Financing Options & Liability Management in CCS
Financing Options & Liability Management in CCS
PAYNE INSTITUTE COMMENTARY SERIES: COMMENTARY
By Brad Handler
October 24, 2024
The following remarks were prepared for the Houston Strategy Forum’s “Carbon Conclave” held on October 22, in Houston, TX.
Let me start by thanking Ravi and the Houston Strategy Forum for the opportunity to join you all today. I am glad to be able to be part of this conversation. My remarks address some of the academic and advocacy communities’ thinking on the state of risk management and financing opportunities for the U.S. CCS sector.
The Payne Institute’s perspective on some of these issues comes out of its ongoing work in carbon finance and some specific work looking at managing liability in CCS.
In that work, we saw that the relevance of liability as a factor in the growth of CCS is likely growing. Of the universe of “full suite” (capture through storage) developers seeking approvals from the EPA for Class VI permits, just under 1/3 are new companies, formed for this purpose.
These new CCS developers, who as my fellow panelists demonstrate fully intend to be the fastest movers, are likely going to be more reliant on third parties than large, well established counterparts like the major oil companies.

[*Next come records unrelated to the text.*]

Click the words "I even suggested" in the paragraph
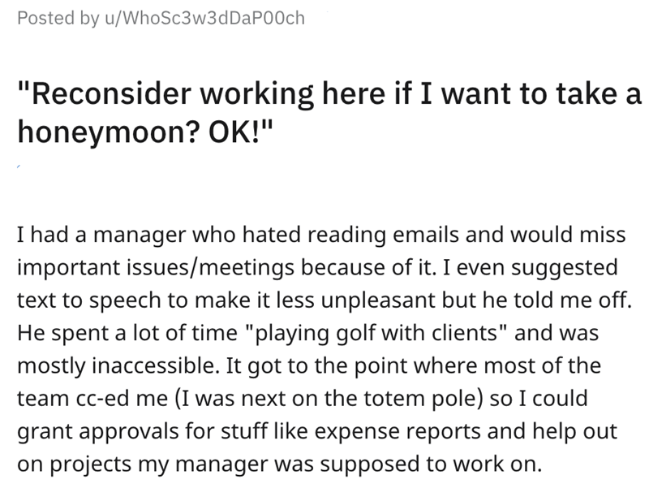Image resolution: width=649 pixels, height=497 pixels. [531, 267]
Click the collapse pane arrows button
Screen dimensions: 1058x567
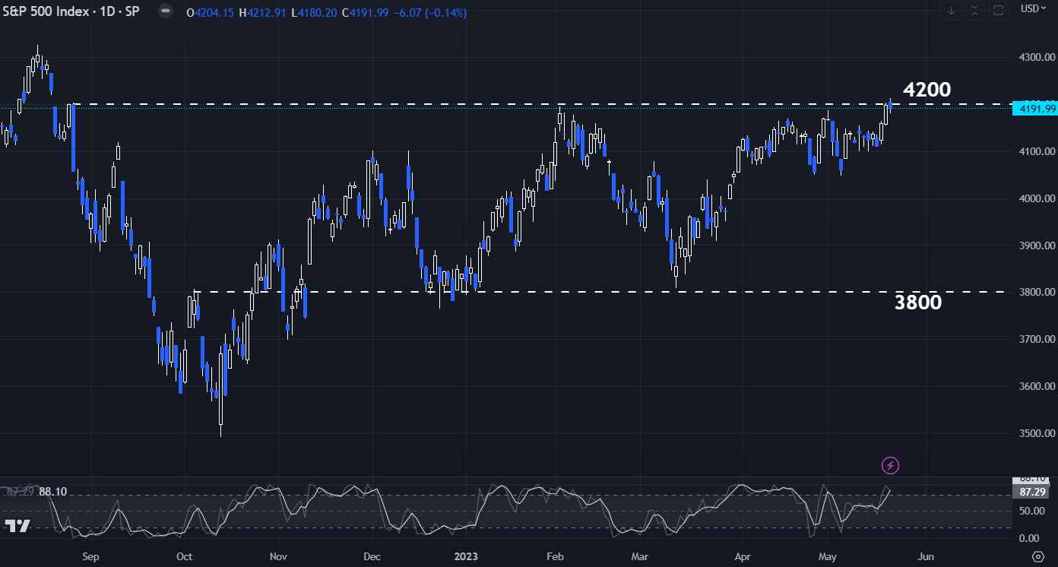click(x=974, y=11)
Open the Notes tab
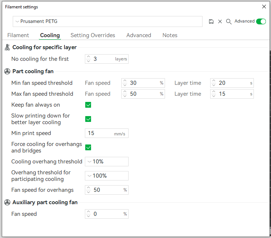Image resolution: width=271 pixels, height=238 pixels. pos(170,35)
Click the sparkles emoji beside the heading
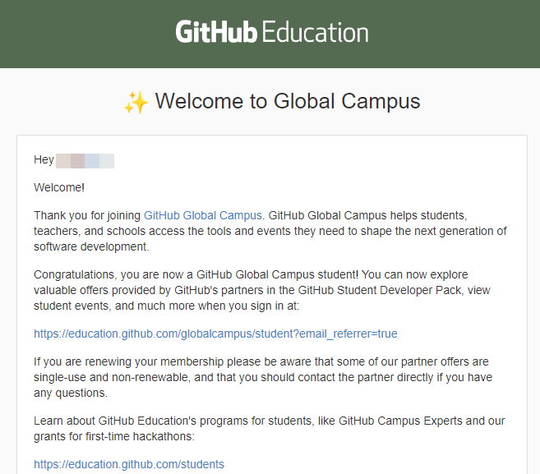Image resolution: width=540 pixels, height=474 pixels. tap(136, 102)
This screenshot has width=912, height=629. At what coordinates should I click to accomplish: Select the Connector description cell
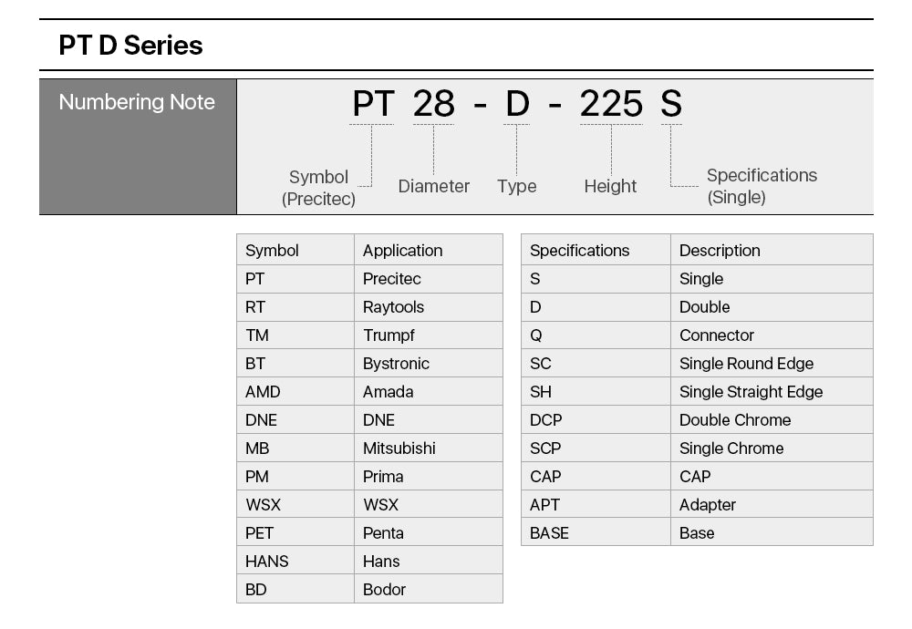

These new companies, for example, lack the balance sheet to either finance the projects themselves or to provide adequate Financial Assurance to the EPA.
Those third parties, which include financing sources and insurance firms, need to get comfortable with these projects, as well as the developers themselves. How do they do that? By getting comfortable with risk and the revenue streams.
Our focus included releasing developers from liability over the very long term. We concluded that, on the margin, release of liability can help these new developers get financing and we encouraged adoption of a national-level framework vs. the inefficient patchwork of provisions at the state level today.
We also spoke with insurers and noted how they are getting closer to providing coverage for U.S. CCS projects. For example, there have been placeholder, or indicative, policies written to provide environmental liability coverage for Financial Assurance packages for Class VI applications.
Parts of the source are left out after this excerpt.